Mesmo que no roteiro de Lucinda Coxon, baseado no romance de David Ebershoff, Gerda praticamente force a transformação de Einar, apenas para gerar sua óbvia surpresa, é delicado vermos os pequenos detalhes que ratificam o afastamento entre eles. Como, ao ser beijado por Gerda, Lili delicadamente leva um lenço à boca como se rejeitasse educadamente a ultima lembrança do relacionamento.
Entretanto, estamos falando de um filme de Tom Hooper, o mesmo dos premiados Os Miseráveis e O Discurso do Rei. Assim, com poucos minutos de projeção, o diretor já disse ao que veio: seus tradicionais e inexplicáveis posicionamentos de câmera demostram não somente a persistência errônea, características de seus filmes, como parece ter um sadismo incontrolável para sabotar suas virtudes, comprometendo A Garota Dinamarquesa.

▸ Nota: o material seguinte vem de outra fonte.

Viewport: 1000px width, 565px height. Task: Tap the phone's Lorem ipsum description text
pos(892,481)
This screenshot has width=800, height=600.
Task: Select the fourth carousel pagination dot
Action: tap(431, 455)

Mesmo possuindo uma bela fotografia, por inúmeras vezes Hooper, como lhe é peculiar, abusa dos planos curtos e closes, desperdiçando o trabalho fotográfico. Como, por exemplo, na cena que se passada numa galeria em Paris, o diretor abusa de planos baixos e angulares que, além de não passar de maneira clara nenhum ponto de vista, prejudica o belo trabalho do design de produção e os belos afrescos do local.
É inegável que o diretor tem suas qualidades, pois a fotografia onde predomina o formalismo da cor azul é completada com belas imagens que relembram, por vezes, pinturas em movimento, como na linda cena em que o protagonista, diante do espelho, se desnuda ao descobrir o prazer oculto. Mas, como dito anteriormente, Tom Hooper parece ter uma vontade enorme de prejudicar sua narrativa como quisesse provar alguma coisa para o público.
Mantendo boa parte do filme tratando da construção da personalidade de Einar em Lilia, a montagem acaba comprometendo a estrutura, no terceiro ato do filme, devido ao seu clímax. Assim, a direção acaba correndo a ponto de quase suprimir um dos principais fatos: a operação de troca de sexo e as consequências (tanto que ao mostrar Lili em sua nova vida e ocupação, a cena acaba ficando deslocada e descartável).
Ao tratar Gerda com uma mulher forte e que sempre se prontificou a apoiar Lili, a direção erra ao querer desnecessariamente criar um contraste comportamental com o marido. Por vezes Gerda tenta soar masculinizada, como se esta inversão de papeis ajudasse a contrastar com Lili, mesmo que a personagem na vida real pudesse ter sido homossexual, isso não é regra que prejudique a feminilidade.
Quando tenta fugir de seus planos característicos, o diretor movimenta a câmera para frente e para trás como se tentasse empregar um dinamismo. As rimas e simbolismo da direção, apesar de visualmente bonitas, soam demasiadamente forçadas. Como, por exemplo, o fato de determinada cena haver um sangramento simbolizando a perda da inocência de Lili. Mas em outra Gerda e Lili dormem separadas, inutilmente, apenas por um pano, como se aquilo fosse necessário para representar o distanciamento que já ficou claro ao longo da história.
Nos seus minutos finais, confirma-se toda a incapacidade do diretor em confiar no público sem ser clichê e maniqueísta. Impossível não se incomodar com determinada cena em que, em vez de Hopper apostar na sensibilidade e na composição estética da cena, martela na cabeça do espectador: Esta cena simboliza isso, repararam? Hein? Viram?.
A Garota Dinamarquesa ganha pelo seu conteúdo, importância e aspecto humano mesmo aquém da profundidade e discussão que poderia levantar. Conclusão está mais baseada na forma com que foi tratado pelos seus realizadores do que propriamente a causa em questão.